Naval Academy head must testify about his court-martial decision in alleged rape case

December 13, 2013

A military judge Thursday ordered the superintendent of the U.S. Naval Academy to appear in court next month to answer questions about his decision to put two former Navy football players on trial for an alleged rape.

Putting Vice Adm. Michael H. Miller on the stand is an unusual move that reflects the charged environment over commanders’ handling of sexual assault cases, military law experts said.

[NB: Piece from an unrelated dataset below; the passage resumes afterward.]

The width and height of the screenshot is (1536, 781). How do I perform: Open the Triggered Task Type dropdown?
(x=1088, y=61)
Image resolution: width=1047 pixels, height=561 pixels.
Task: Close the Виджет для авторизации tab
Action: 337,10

Miller has been under intense pressure ever since he charged three former players — Joshua Tate, of Nashville, Tra’ves Bush of Johnson, S.C., and Eric Graham of Eight Mile, Ala. — with the sexual assault of a female midshipman at an April 2012 off-campus party. The alleged victim told investigators that she was drinking heavily that night and remembered little of what happened.

The case quickly attracted national attention amid congressional efforts to overhaul the military’s handling of sexual assault cases. Next week, the Senate is expected to vote on a comprehensive defense policy bill that includes nearly two dozen provisions on sexual assault in the military.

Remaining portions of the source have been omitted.